APS-C dSLRs ushered in the era of “affordable” digital interchangeable lens cameras starting at the historic PMA 2002, where a quartet of dSLRs were announced at what was then considered groundbreaking and accessible $2000~ price range (Nikon D100, Canon 60D, Sigma SD9, Fuji S2 Pro). Converted to 2014 money, that’s $2600+. Fast forward twelve years later to today, and one can get an APS-C at almost an order of magnitude the 2002 prices.
As with all technology products, prices steadily went down, and today, APS-C dSLRs are competing in a very crowded field, going up against more affordable Full Frame cameras, an avalanche of mirrorless options, and large-sensor fixed-lens cameras.
In Episode II, we take a look at their prices using two charts. To see the charts at a bigger size, “View Image” in browser.
The prices are the consensus price between Amazon and B&H Photo and Adorama as of December 29 in 2014. These are new condition with USA warranty prices, from authorized dealers (iffy and unauthorized dealers selling at Amazon are ignored). In the first chart, all the prices are the body only kit prices, except for cameras not available as body only kits (a58, D3200, D3200, T5). The second chart is a comparison of “Getting Started With” kits (lens is included). Older cameras that are no longer available in new condition with USA warranty at the above retailers as set forth in this paragraph are not included. None of these have mail-in rebates. For specific notes about individual cameras, check the Footnotes at the bottom.

WHAT IS EXPECTED
In the APS-C dSLR pricing text, the first chart uses body-only prices, yet a few cameras are listed at kit prices instead. Explain why in one to three sentences. The data that follows is separate material and is unrelated to the APS-C dSLR pricing text.

DATA
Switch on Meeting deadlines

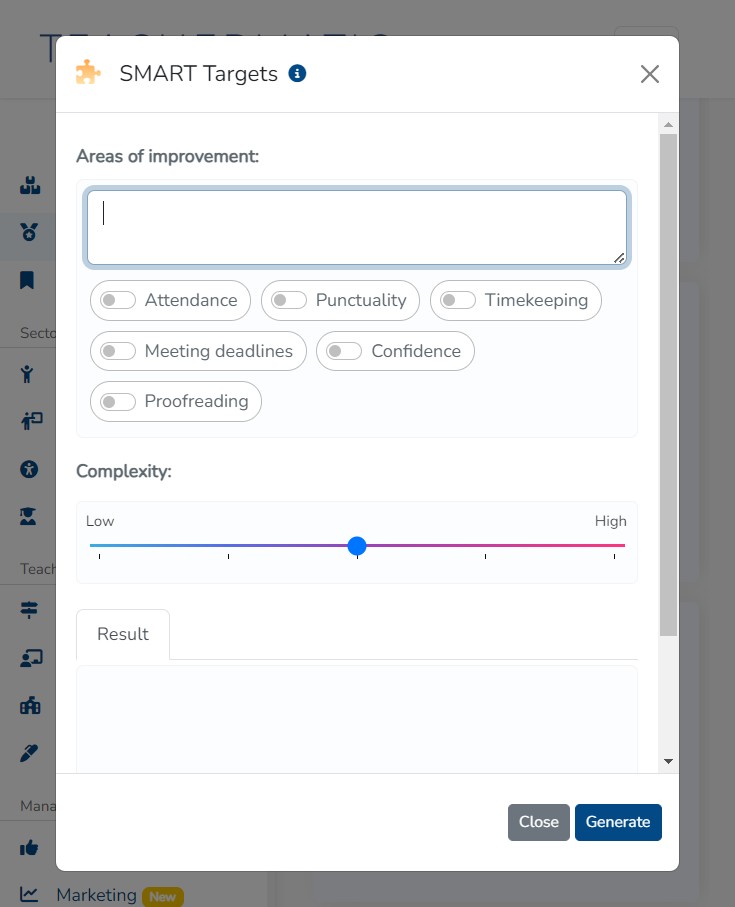pyautogui.click(x=118, y=351)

OUTPUT FOR THIS TASK
The a58, D3200 and T5 are shown at kit prices because they are not available as body-only kits. Every other camera in that chart is priced as a body-only kit.